Exercise 2: Let $\alpha=(1+\sqrt{5})/2$ and $\beta=(1-\sqrt{5})/2$ be the two roots of the characteristic polynomial $x^2-x-1=0$. Show that $a_n=\alpha^n$ and $b_n=\beta^n$ are linearly independent solutions.
E1 proves that the vector space of solutions to the recurrence is two dimensional. E2 provides an explicit basis for this vector space. Hence $L_n=u \alpha^n+v\beta^n$ for some $u,v$. Write the conditions as
$\begin{pmatrix}L_0 \\ L_1 \end{pmatrix} = \begin{pmatrix}1 & 1 \\ \alpha & \beta \end{pmatrix} \begin{pmatrix} u \\ v\end{pmatrix} =\begin{pmatrix} 2 \\ 1\end{pmatrix}. $
Solving this linear system gives $u=v=1$, hence $L_n=\alpha^n+\beta^n$. You may use this in addition to the geometric sum formula to compute $\sum L_k$, and the characteristic polynomial to rearrange further.

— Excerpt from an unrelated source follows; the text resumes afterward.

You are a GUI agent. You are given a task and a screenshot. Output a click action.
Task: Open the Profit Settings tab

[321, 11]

Use generating functions. Define $L(z) = \sum_{n \ge 0} L_n z^n$. Multiply your recurrence by $z^n$, add over $n \ge 0$ to get: $ \frac{L(z) - L_0 - L_1 z}{z^2} = \frac{L(z) - L_0}{z} + L(z) $
You have $L_0 = 2$, $L_1 = 1$, so this results in: $ L(z) = \frac{2 - z}{1 - z - z^2} = \frac{1}{1 - \phi z} + \frac{1}{1 - \hat{\phi} z} $ where $1 - z - z^2 = (1 - \phi z) (1 - \hat{\phi} z)$: $ \begin{align*} \phi &= \frac{1 + \sqrt{5}}{2} \\ \hat{\phi} &= \frac{1 - \sqrt{5}}{2} \end{align*} $ The above is just two geometric series: $ L_n = \phi^n + \hat{\phi}^n $ Now, if you really want the sum of Lucas' numbers, the respective generating function is just: $ \frac{L(z)}{1 - z} - \frac{L_0}{1 - z} = -\frac{\phi}{\hat{\phi}} \cdot \frac{1}{1 - \phi z} - \frac{\hat{\phi}}{\phi} \cdot \frac{1}{1 - \hat{\phi} z} - \frac{1}{1 - z} - 2 \frac{1}{1 - z} $ To simplify it somewhat, by Vieta's formulas $\phi \hat{\phi} = -1$, so that: $ \begin{align*} \frac{\phi}{\hat{\phi}} &= - \phi^2 \\ \frac{\hat{\phi}}{\phi} &= -\hat{\phi}^2 \end{align*} $ so: $ \sum_{1 \le k \le n} L_k = \phi^2 \cdot \phi^n + \hat{\phi}^2 \cdot \hat{\phi}^n - 3 = \phi^{n + 2} + \hat{\phi}^{n + 2} - 3 $